The advantage of the LAI retrieved method proposed in this paper is that it can directly use the existing training dataset constructed by the MODIS surface reflectances and use the transfer learning method to obtain LAI values from other sensor data with a good quality. It should be noted that the period of the existing training dataset from 2001 to 2003 is different from that of the VIIRS surface reflectances since 2012, in this study. However, comparing
Figure 15a,b, the accuracy of the retrieved LAI values based on transfer learning can be slightly improved. The difference shown in
Figure 15a,b is sufficient to illustrate that there is a difference in the distribution of MODIS surface reflectances and VIIRS surface reflectances. Thus, when using the existing training dataset to retrieve LAI product from other sensors, it is necessary to transfer knowledge. Moreover, the transfer learning method can realize positive transfer under the context proposed in this paper.
In
Section 3 the retrieved LAI values are cross validated and directly validated. The vegetation type of these selected sites for validation includes different biome types, namely forest, shrub, grass and crop. The MODIS surface reflectances as the source domain and the VIIRS surface reflectances as the target domain in this paper are processed to eliminate the influence of cloud by the same method. In addition, design of the VIIRS was quite similar to the MODIS [
37]. To some extent, this leads to no significant difference between
Figure 15a,b.
The method proposed in this paper is an exploratory experiment of applying transfer learning to parameter inversion. At the same time, it is a knowledge transfer method based on data. In further work, we will use the model-based transfer learning method to retrieve biophysical parameters, so as to build a more convenient, better and faster unified inversion platform.
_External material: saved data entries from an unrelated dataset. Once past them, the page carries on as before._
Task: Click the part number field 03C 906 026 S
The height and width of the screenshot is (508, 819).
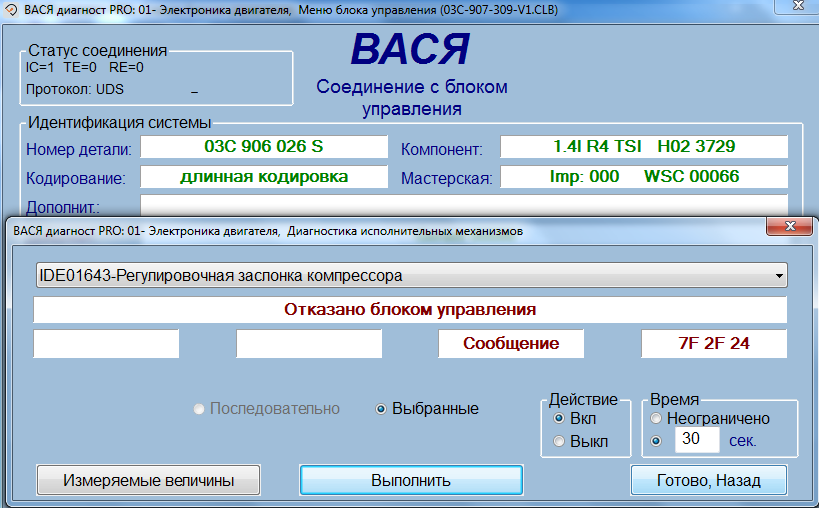Action: click(x=263, y=146)
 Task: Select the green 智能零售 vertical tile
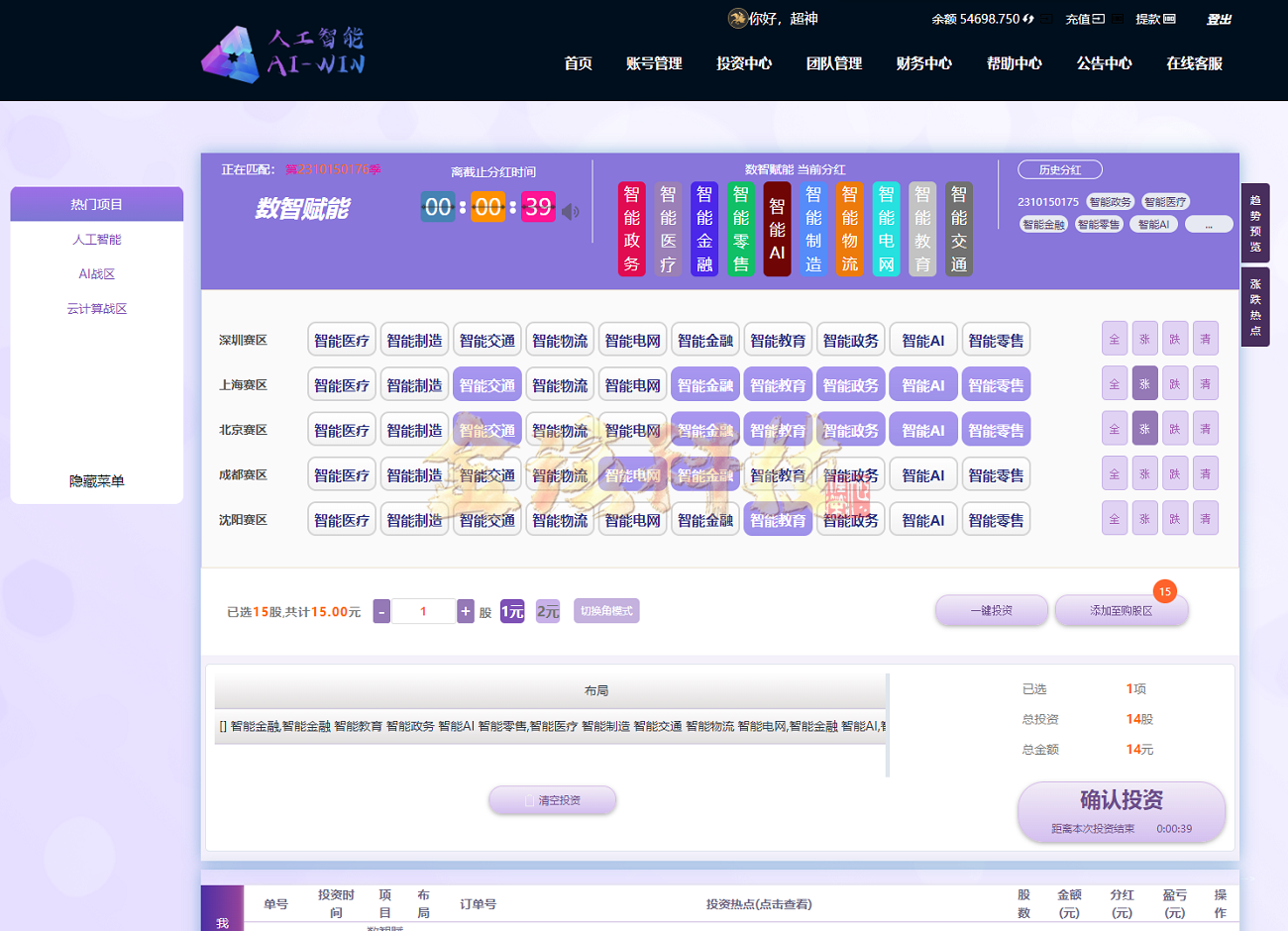tap(740, 226)
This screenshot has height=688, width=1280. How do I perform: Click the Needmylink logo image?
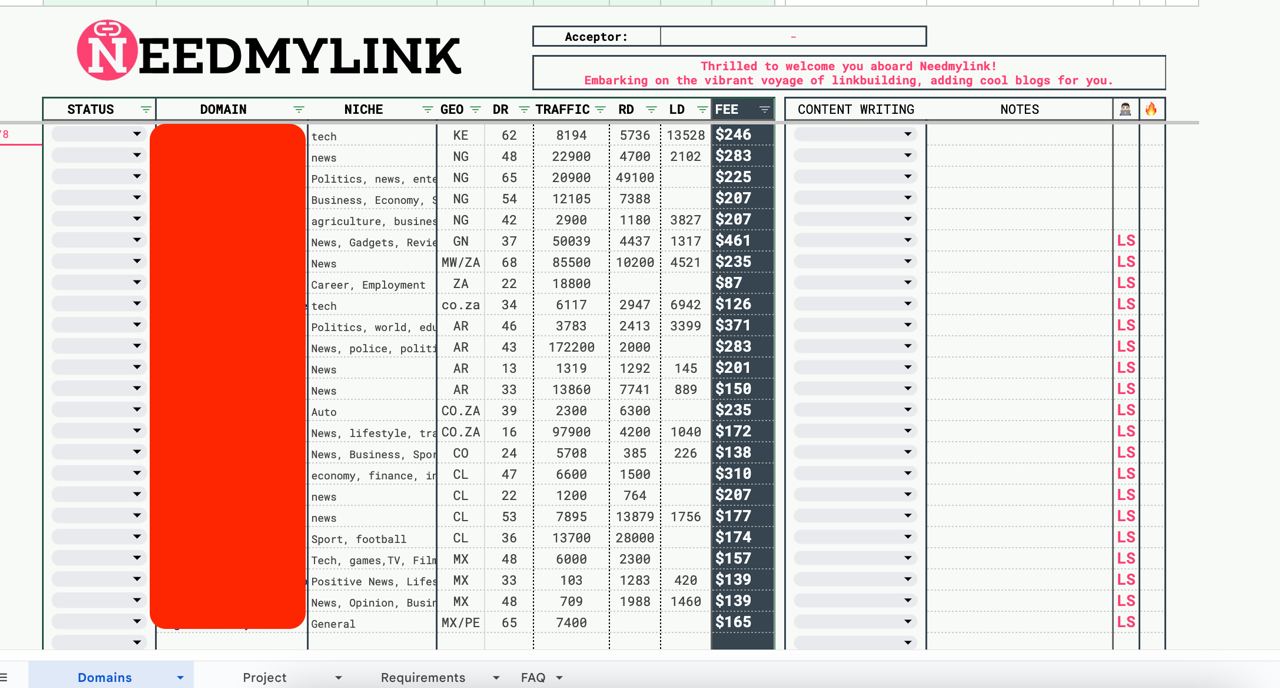(x=269, y=51)
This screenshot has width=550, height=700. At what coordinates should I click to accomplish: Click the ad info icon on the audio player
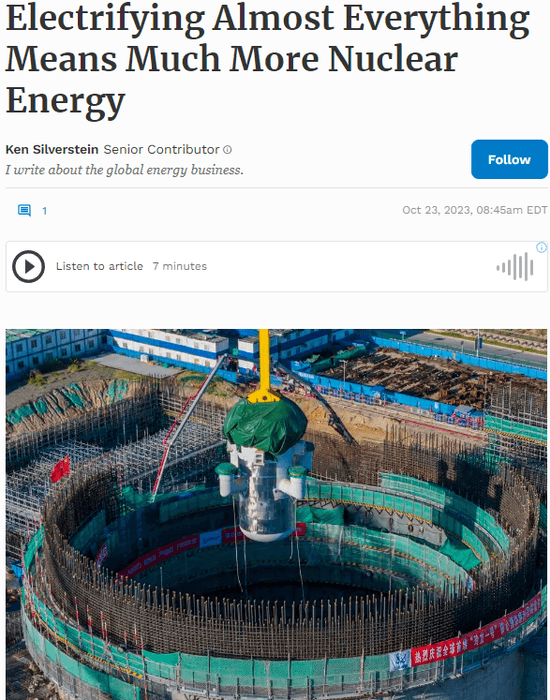click(x=542, y=247)
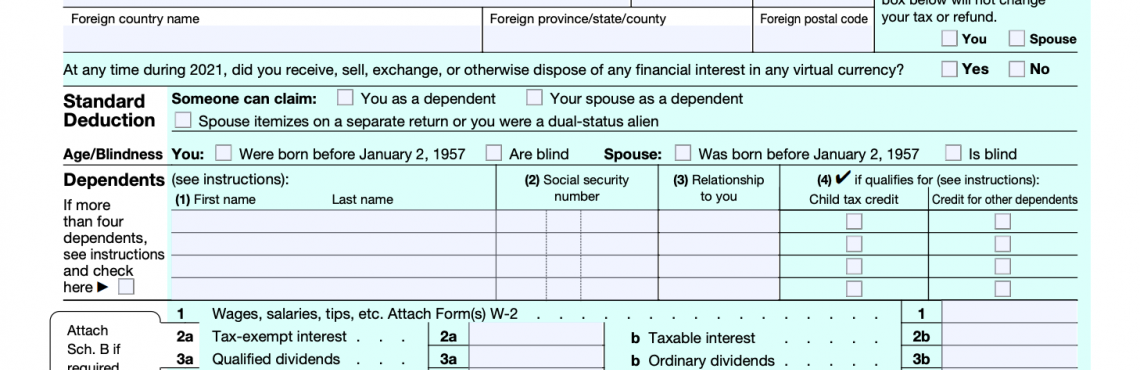Check 'You as a dependent' box
The height and width of the screenshot is (370, 1140).
click(345, 97)
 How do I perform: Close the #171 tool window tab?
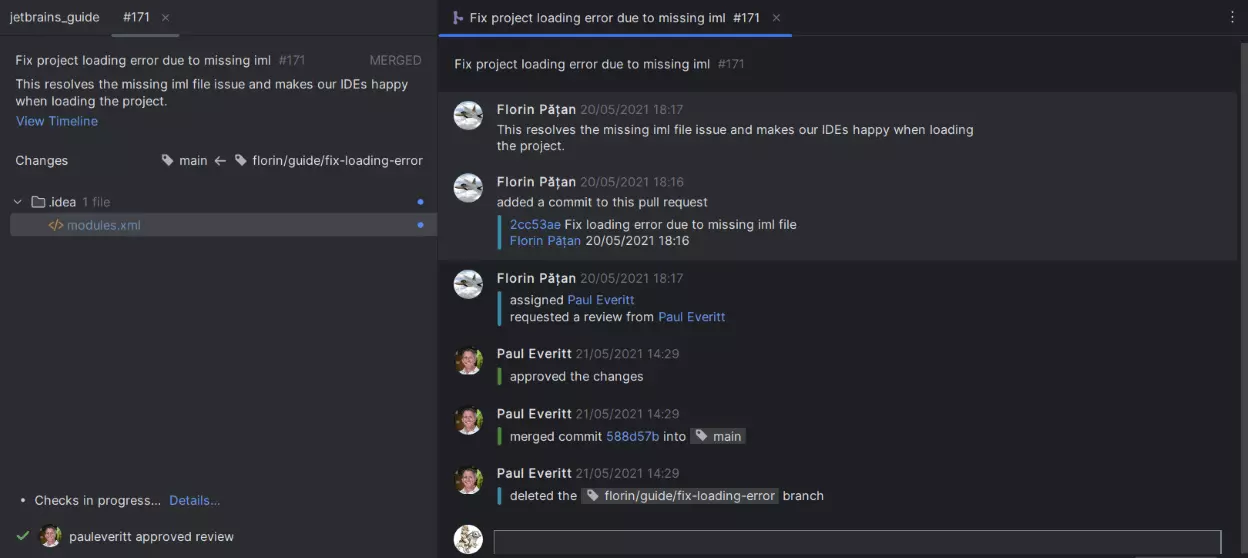pos(165,18)
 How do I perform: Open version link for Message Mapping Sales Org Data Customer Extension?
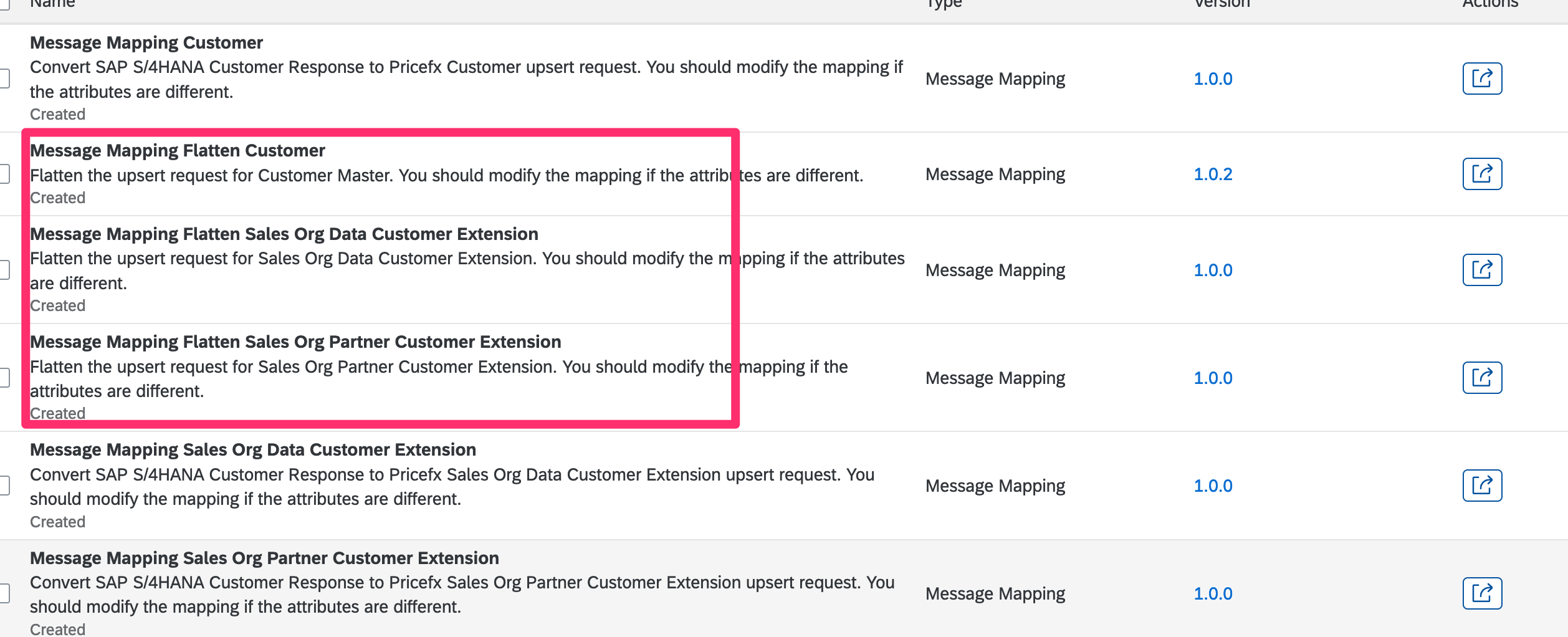[1212, 486]
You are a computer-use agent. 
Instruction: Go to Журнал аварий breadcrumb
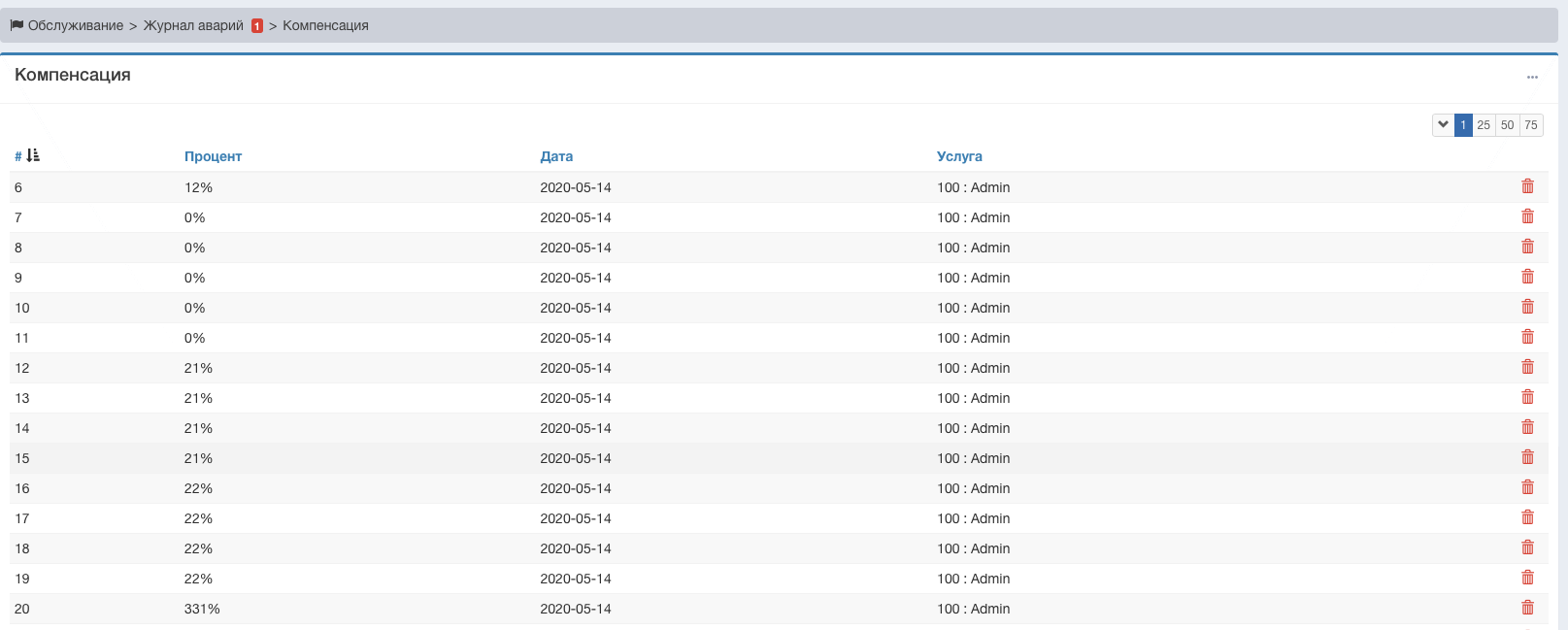coord(193,25)
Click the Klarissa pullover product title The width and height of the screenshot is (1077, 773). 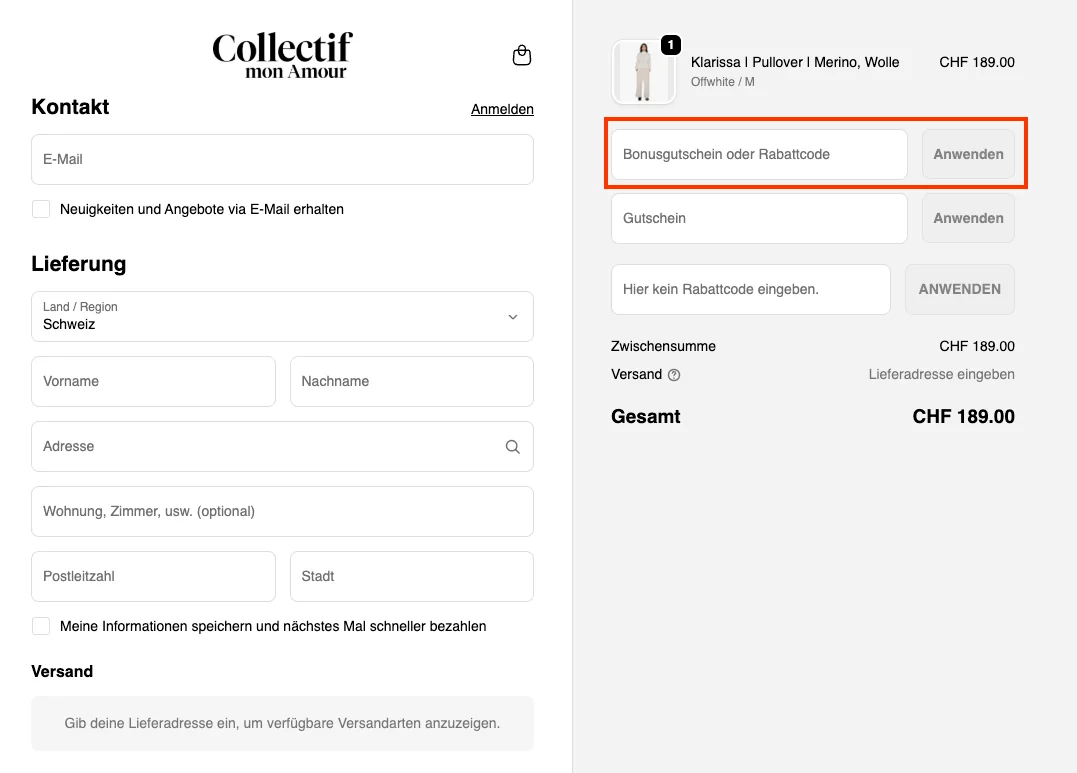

The application of transfer learning in the parameter inversion field is not limited to reducing the difference in data distribution from different sensors. Aiming at the problem that the geographic information deviation of Chinese satellite data affects the retrieval accuracy [
38], transfer learning can be used to improve retrieval accuracy. Furthermore, the transfer learning method can also transfer the reflectance data information with different spatiotemporal scales for inversion of parameter products with high spatiotemporal resolution. Transfer learning methods have great application value and potential, whether used to build a unified training dataset and model for inversion of LAI parameters from different sensors, or to acquire parameter products with high spatiotemporal resolution.